Po przyjeździe na miejsce mężczyzna utrzymywał, że to on padł ofiarą agresji – według jego relacji pracownica seksualna próbowała sprzedać mu narkotyki i zachowywała się napastliwie. Policjanci zastali jednak w mieszkaniu niemal nagą kobietę w stanie silnego szoku, krzyczącą o pomoc. Opowiedziała im o nocnym zatrzymaniu wbrew swojej woli oraz o przemocy, przed którą miała uciec przez okno. Jedna z osób mieszkających w budynku potwierdziła tę wersję wydarzeń. Lekarze odnotowali ślady uderzeń na jej twarzy i ramionach oraz uraz kostki.

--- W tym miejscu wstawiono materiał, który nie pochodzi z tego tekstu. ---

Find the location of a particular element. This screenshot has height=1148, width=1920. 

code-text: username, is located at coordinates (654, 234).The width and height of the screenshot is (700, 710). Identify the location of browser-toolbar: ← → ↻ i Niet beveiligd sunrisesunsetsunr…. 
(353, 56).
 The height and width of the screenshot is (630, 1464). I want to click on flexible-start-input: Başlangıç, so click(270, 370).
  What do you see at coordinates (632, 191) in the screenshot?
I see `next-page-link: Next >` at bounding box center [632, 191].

Przebieg wydarzeń według prokuratury
Z ustaleń śledczych wynika, że mężczyzna zamówił trzygodzinne spotkanie za 450 euro. Kobieta, będąca osobą transpłciową, zeznała, że klient wiedział o jej tożsamości i nie zgłaszał żadnych zastrzeżeń. Napięcie pojawiło się dopiero po godzinie, gdy poprosiła o zakończenie wizyty.
Według jej relacji mężczyzna zamknął drzwi na klucz, schował go, a następnie groził jej nożem, zmuszał do zażywania narkotyków i wielokrotnie dopuszczał się gwałtu. Między kolejnymi aktami przemocy miał nakazywać jej branie prysznica, by usuwać ślady. Cały cykl przemocy miał trwać około dziewięciu godzin.
Prokuratura uważa, że nagranie wideo oraz dokumentacja medyczna stanowią obiektywne potwierdzenie pozbawienia wolności i stosowania przemocy. Oskarżyciele podkreślają również spójność zeznań kobiety, uznając je za podstawę do postawienia zarzutu gwałtu.
Stanowisko obrony
W pierwszej instancji oskarżony został zaocznie skazany na sześć lat więzienia. Obecnie, stając przed sądem, podtrzymuje niewinność i przedstawia się jako ofiara chaotycznych wydarzeń, które – jak twierdzi – wymknęły się spod kontroli z powodu narkotyków.
Obrońca przyznaje, że doszło do przemocy, ale opisuje ją jako wzajemną. Zwraca uwagę na rozbieżności w zeznaniach kobiety, dotyczące liczby gwałtów, brak materiału biologicznego potwierdzającego stosunki seksualne, fakt że sąsiedzi nie słyszeli niepokojących odgłosów, a także na brak obrażeń, które odpowiadałyby relacji o wielogodzinnych torturach. W ocenie obrony materiał dowodowy nie uzasadnia surowej kary, dlatego wnioskuje ona o orzeczenie prac społecznych.
Oskarżony, składając krótkie i niespójne oświadczenie, utrzymuje, że nigdy nie dopuszczał się żadnych czynów bez zgody drugiej osoby.
Wyrok ma zostać ogłoszony 16 stycznia 2026 roku.